Ella aligeró el paso alejándose de él.
David siguió el rastro de sus piernas arañadas, caminando más despacio, con lo que la distancia era mayor cada vez.
Las piernas de ella brillaban delante en el camino olvidado. Oleadas de calor rielaban sobre el camino y el cielo era un intolerable manto metálico. Los altos pinos despedían un tenue olor a resina, arrojando manchas de sombra sobre la reverberante cinta del camino. Las lagartijas cruzaban delante de ellos, siseando entre la maleza. Él la llamó de nuevo pero ella siguió corriendo. Cuando la alcanzó, se reclinó contra un árbol, jadeando.
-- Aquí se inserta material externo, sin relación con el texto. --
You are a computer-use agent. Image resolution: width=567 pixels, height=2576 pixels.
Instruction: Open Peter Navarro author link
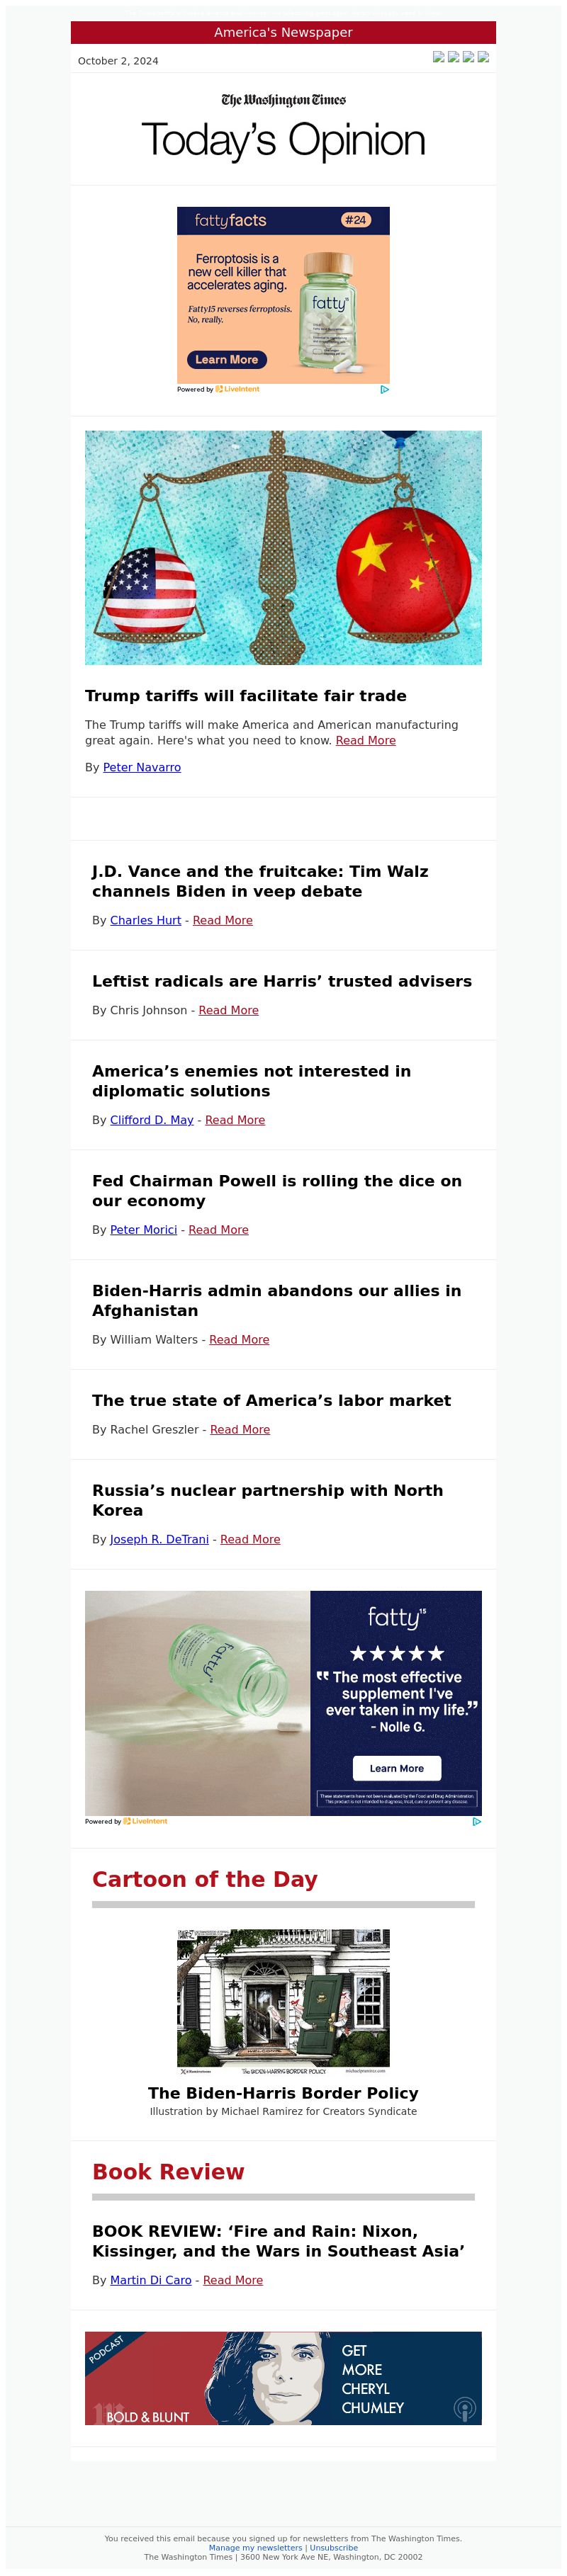142,767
—Corrí demasiado —dijo casi agotada—. Me siento enferma. Por favor, déjame dormir. —Le miró fijamente y se acurrucó contra él—. Mi corazón late demasiado. Mira cómo corre. —Él sintió que el corazón latía violentamente contra su mano—. Demasiado rápido, ¿no? ¿Qué haré ahora? Haz algo, David. —Se arrodilló junto a ella sosteniéndole la cabeza. La joven cerró los ojos pero inmediatamente los abrió y trató de levantarse—. No, no debo quedarme aquí. Quiero levantarme otra vez. Ayúdame… Debo seguir… Hay que seguir, David, no quiero morirme aquí. Te ruego que me ayudes a caminar. —Tenía la cara muy roja y él podía ver la sangre en su garganta y sintió miedo—. ¿Qué debo hacer? —preguntó ella—. Estoy enferma; tengo hidrofobia o algo parecido…
Cerró los ojos y de golpe relajó todos los músculos. Cayó al suelo; David se arrodilló junto a ella con terror y desesperación.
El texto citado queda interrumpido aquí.